Amazon Patents Including a String at End of a URL
theodp writes "On Tuesday, Amazon search subsidiary A9.com was awarded U.S. patent no. 7,287,042 for 'including a search string at the end of a URL without any special formatting.' In the Summary of the Invention, it's explained that 'a user wishing to search for 'San Francisco Hotels' may do by simply accessing the URL www.domain_name/San Francisco Hotels, where domain_name is a domain name associated with the web site system.' Here's the flowchart that helped cinch the deal."
How in the world was this ever even submitted?!
I think the flowchart makes that obvious.
During the course of the business day, most people will jot down notes about various things discussed during meetings or at informal cubicle conversations or whatever. Usually, these notes are kept for some period of time until they become no longer relevant, at which time they're either thrown out or shredded.
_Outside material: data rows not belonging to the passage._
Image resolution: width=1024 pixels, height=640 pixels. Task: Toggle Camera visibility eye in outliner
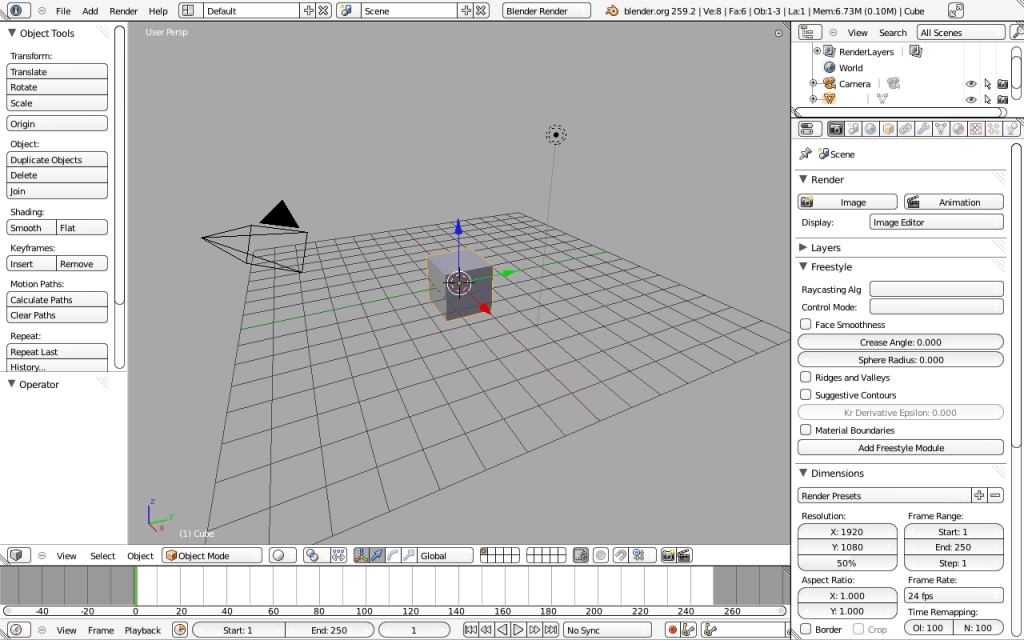click(970, 84)
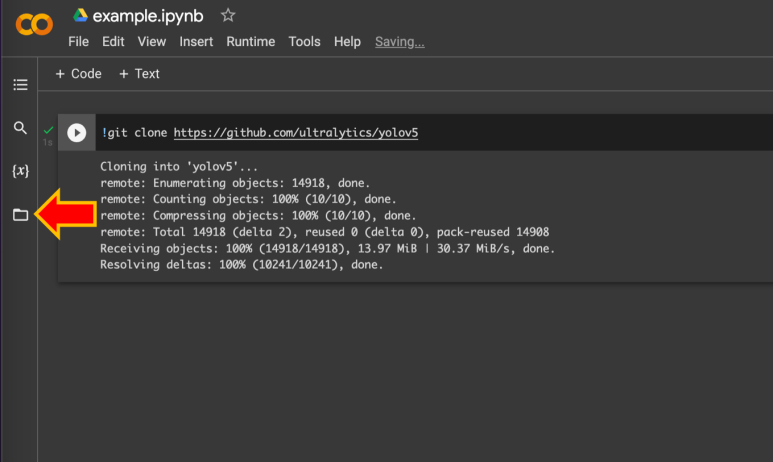Image resolution: width=773 pixels, height=462 pixels.
Task: Open the Help menu
Action: pos(347,42)
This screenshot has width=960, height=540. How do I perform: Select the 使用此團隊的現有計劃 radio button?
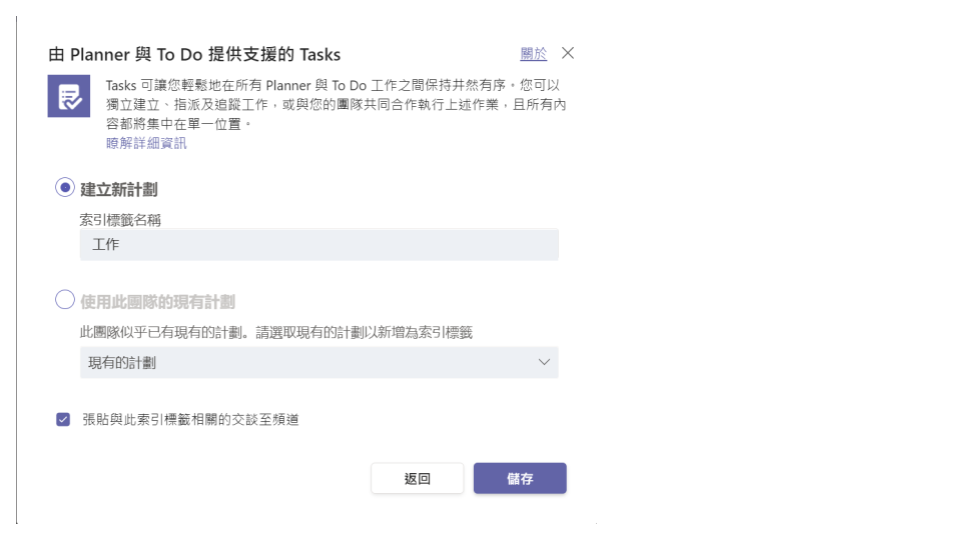pyautogui.click(x=65, y=299)
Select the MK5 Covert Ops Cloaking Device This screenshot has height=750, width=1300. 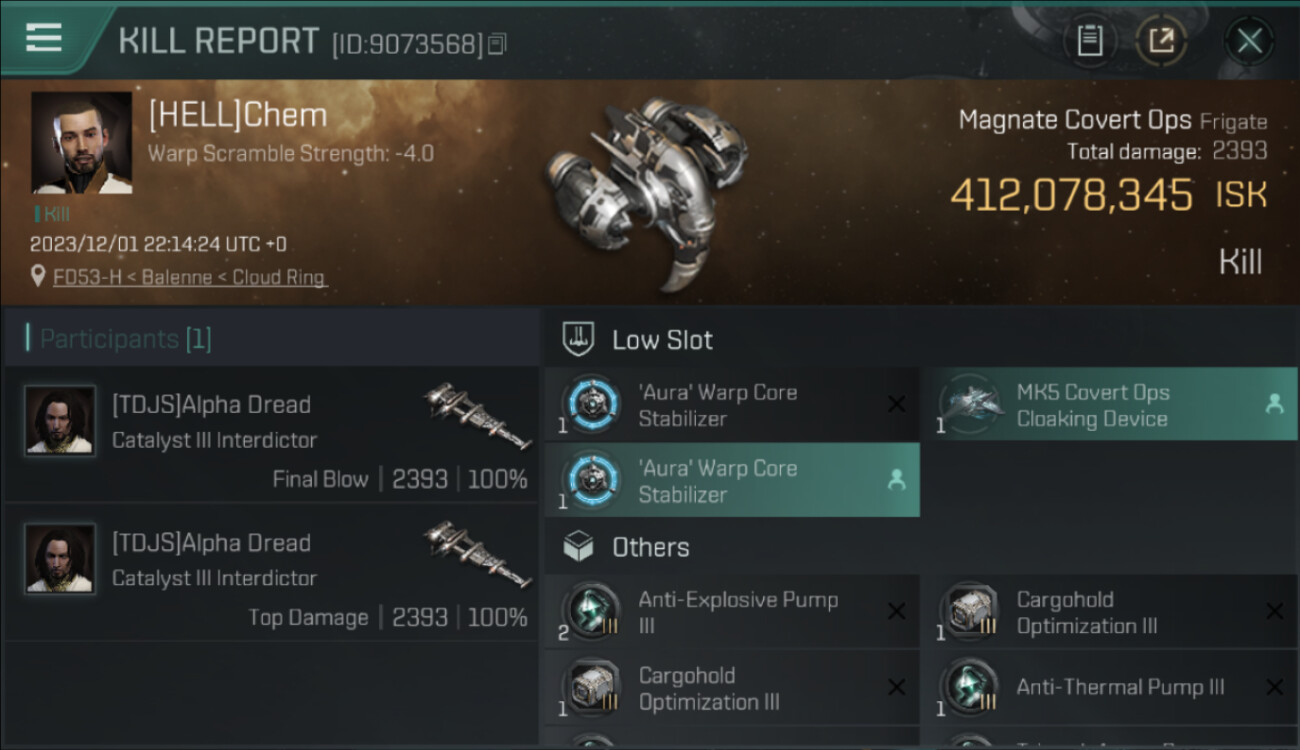tap(1092, 405)
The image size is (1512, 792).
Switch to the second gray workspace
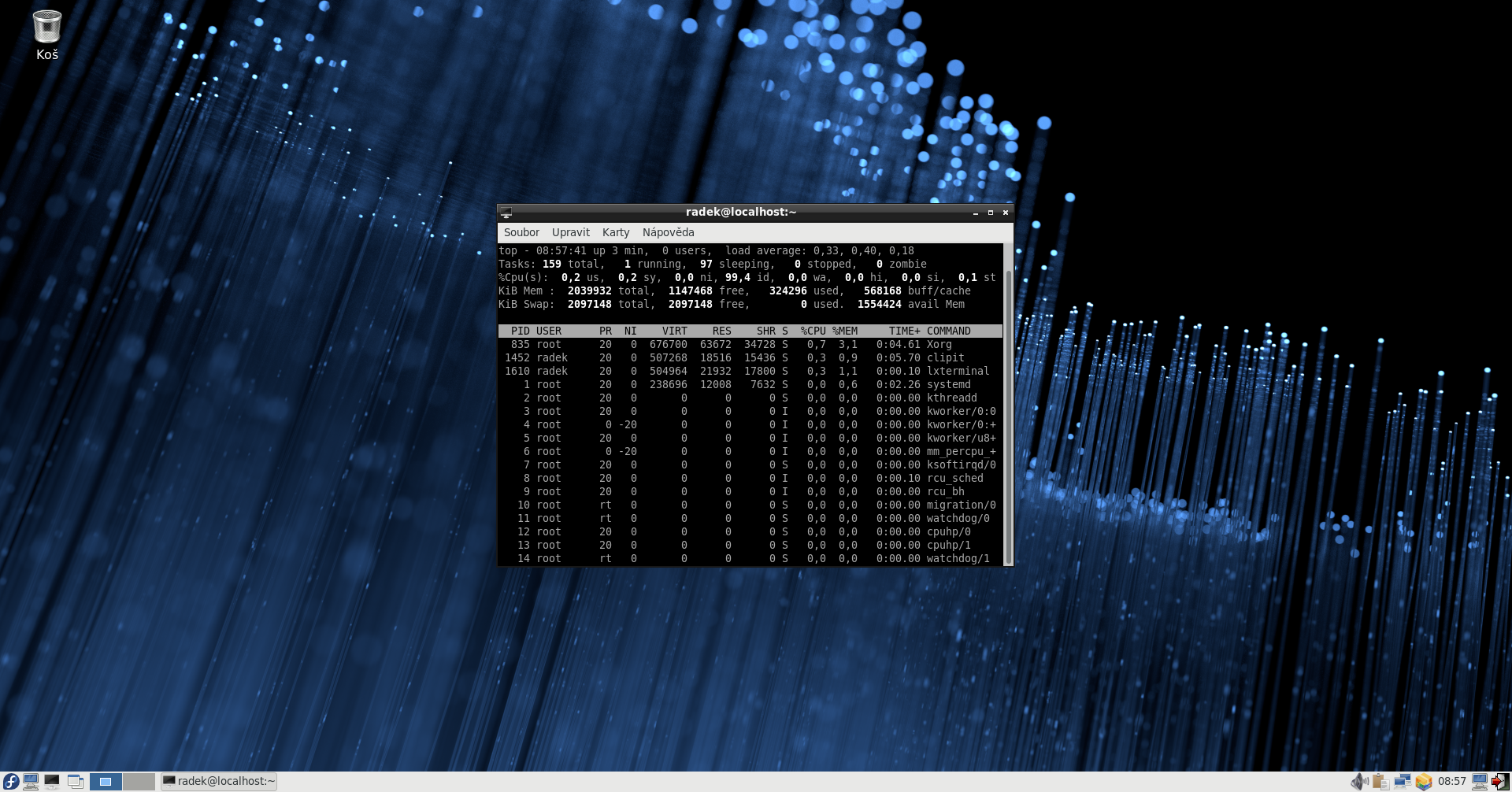(x=139, y=781)
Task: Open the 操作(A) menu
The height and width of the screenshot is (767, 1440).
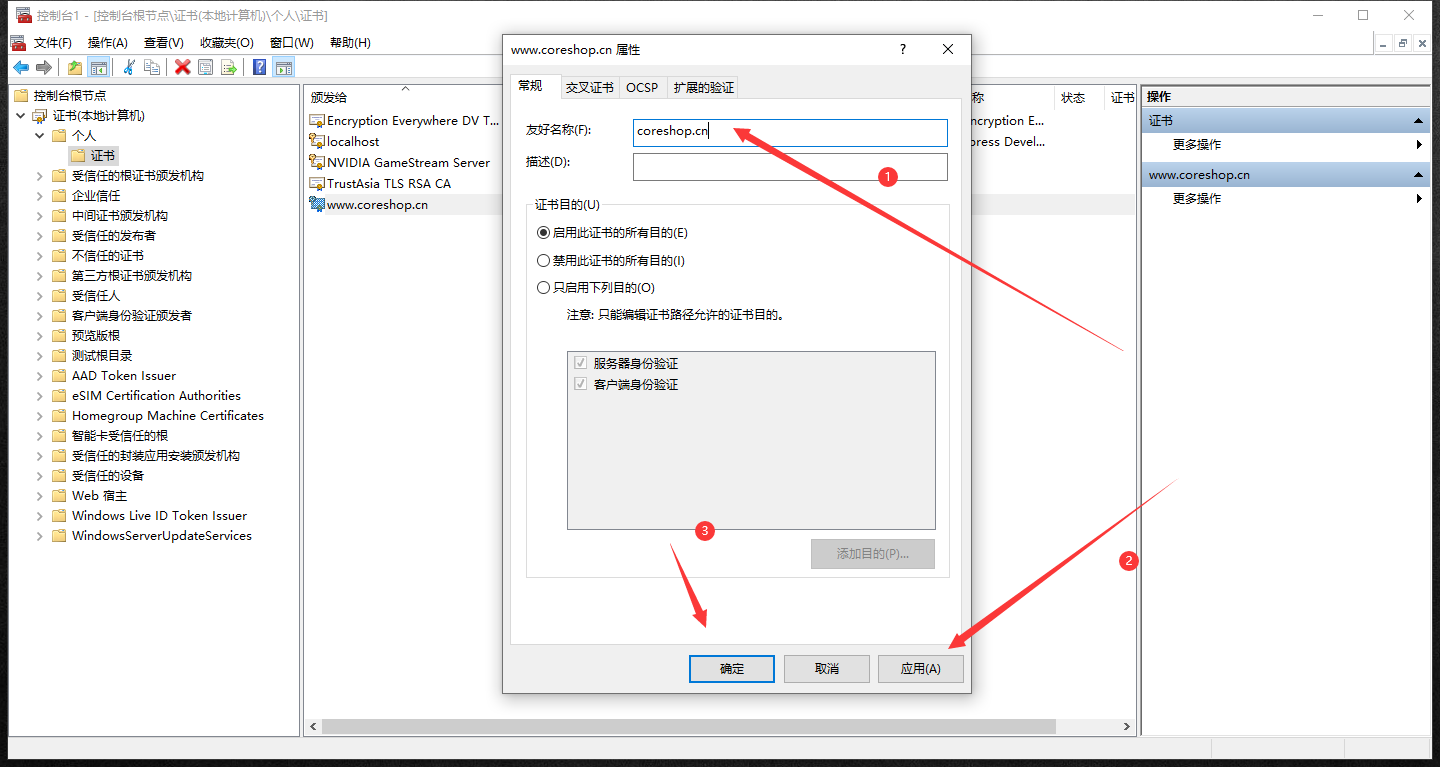Action: (107, 43)
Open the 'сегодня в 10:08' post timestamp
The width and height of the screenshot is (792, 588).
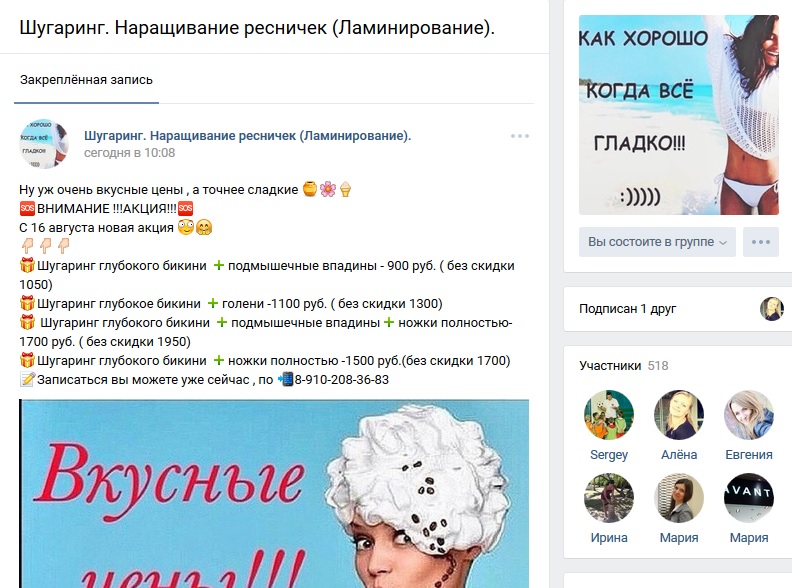pos(129,153)
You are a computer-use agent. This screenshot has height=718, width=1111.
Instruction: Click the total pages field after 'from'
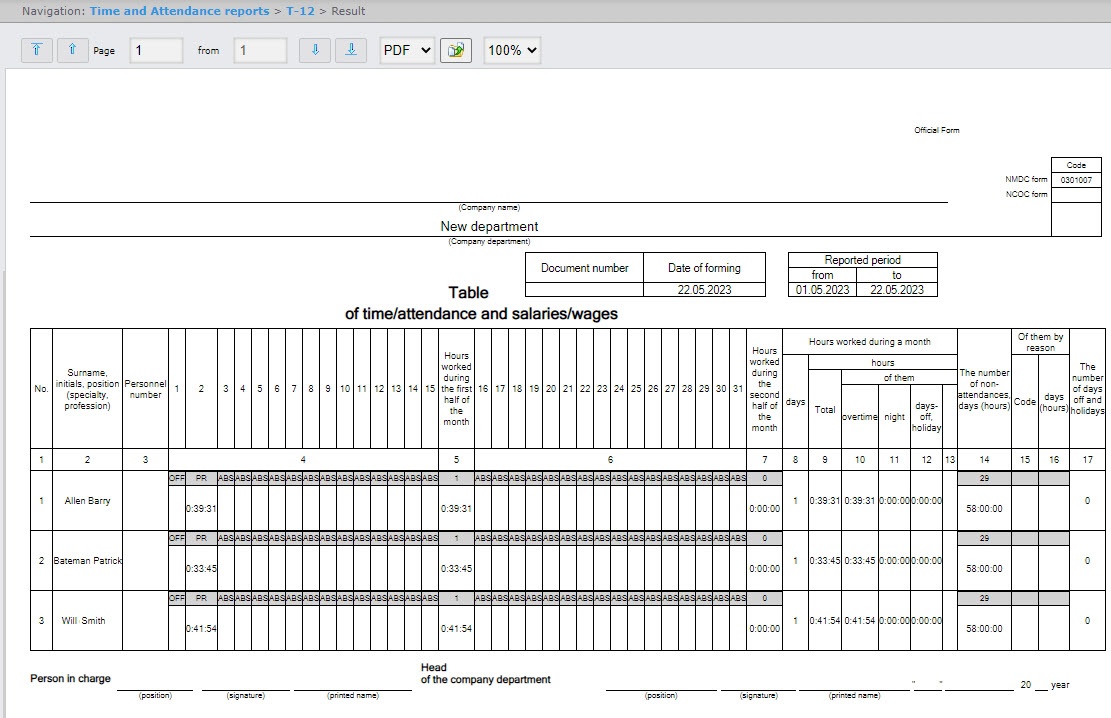[x=260, y=50]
At my office, we throw such notes into little blue bins under our desks. The contents of these bins are then taken by a company who shreds them. In Amazon's case, the contents of the blue bins are apparently sent to the patent office.
So there you have it.
Don't click that URL, it violates a patent!!!
--
Internet Explorer (n): Another bug -- that is, a feature that can't be turned off -- in Windows.
http://patft.uspto.gov/netacgi/nph-Parser?Sect1=PTO1&Sect2=HITOFF&d=PALL&p=1&u=%2Fnetahtml%2FPTO%2Fsrchnum.htm&r=1&f=G&l=50&s1=7,287,042.PN.&OS=PN/7,287,042&RS=PN/7,287,042
That's quite a URL. If only they'd licensed a search string at the end of a URL without any special formatting.